Monday, February 10, 2014

The Scarlett Letter

In High School I got to read the classic "The Scarlett Letter".  Unlike many of my classmates, I enjoyed it.  It has one of my favorite quotes - "Let man tremble to win the hand of woman lest he win with it the utmost passion of her heart."

It also was a rather scathing critique of Puritan culture and the idea of shaming as a corrective to society.  And I'll be honest, I don't like shame (which should be no surprise to anyone who reads this blog), I don't like it as a social tool.  It too often a tool of self-righteousness. 

There is a movement again towards shame.  Towards the idea that not only must a person bear the temporal consequences for their actions and sins... but that they ought to continue to be shamed the rest of their lives.  That the finger ought to be pointed, that the preface of "don't you know what this person DID" would be best articulated over and over to where we would never forget this. 
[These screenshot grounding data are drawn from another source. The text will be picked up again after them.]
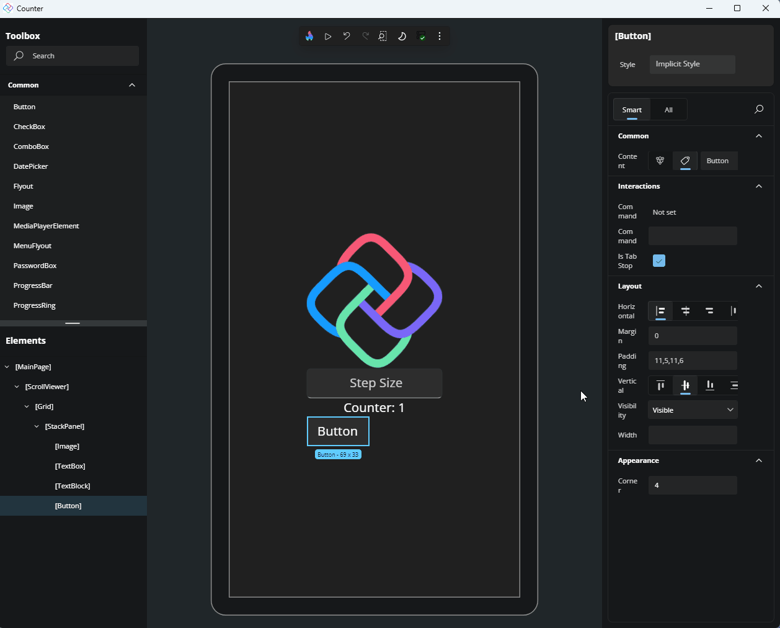Click the Hot Design flame icon
The height and width of the screenshot is (628, 780).
309,36
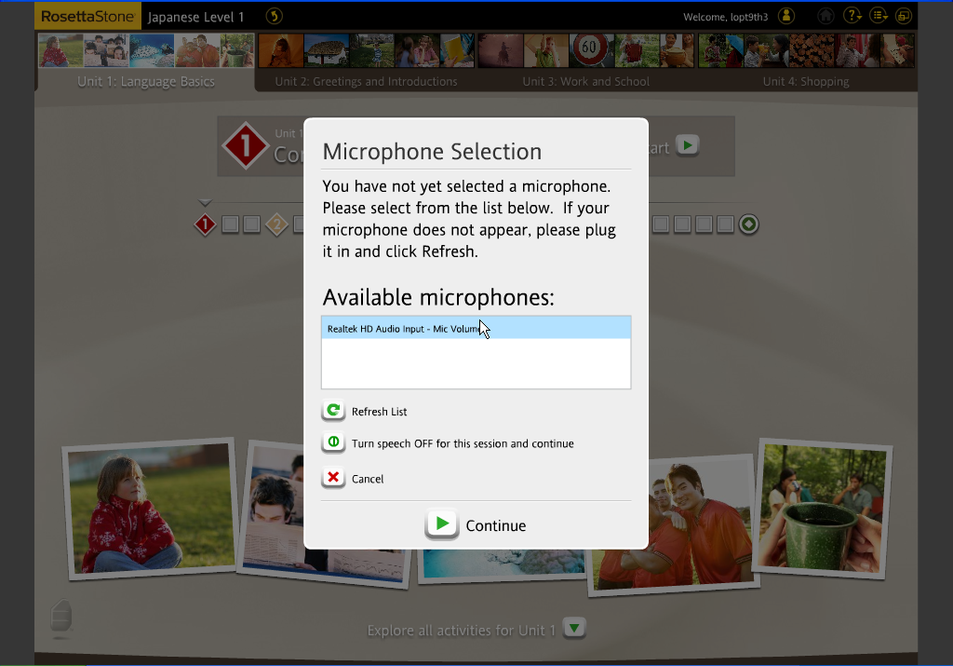Click the Refresh List text
The width and height of the screenshot is (953, 666).
[379, 412]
I was trying to think about what stuck me as so futile, so callous about the "shame" culture that seems to be making inroads into Christianity, or moving from radical protestantism into Lutheranism.  And then I realize I've said it before.

The following is what I posted in May of 2012

What changes behavior?  What makes a person new, what makes them to show forth love?  I would hope that anyone reading this blog would be quick to say, "The Gospel" -- that when we receive forgiveness from Christ we are given new life, that He creates in us a clean heart and provides a right spirit, that being filled with His love we then become conduits for that love... just as a branch is a conduit from the vine to the fruit.

Yet what happens so often when we see someone doing something we do not approve of?  We do not seek the end of the Gospel, we do not speak a direct word of repentance so that they might be restored.  Instead, we rely on shame.  We whisper cruel words about them to others and hope that the rising tide of disdain might trickle it's way back to them and that the weight of disapproval might coerce them into a different behavior.

That's not life.  That's just murder.

Seriously.  What life is given by shaming another?  What growth?  What creation?

No, all that happens (at best) is that a person is crushed even more, isolated even more.  That's what sin does -- it isolates, it kills.  At worst, they may be hardened, they may fall into even worse shame and vice simply to be defiant against your petty cruelty -- if you will complain, I'll give you something to complain about!

Christ our Lord does not say, "Blessed are the shame-inducers, for they have made the kingdom a bit nicer a place."  It's blessed are the peacemakers, for they shall be called sons of God.

Shame does not make for peace.  Distant disdain does not make for peace.  Tarnishing a reputation does not make for peace.  Only words of peace and forgiveness make for peace, restore, give life, drive out fear.  Let us remember this.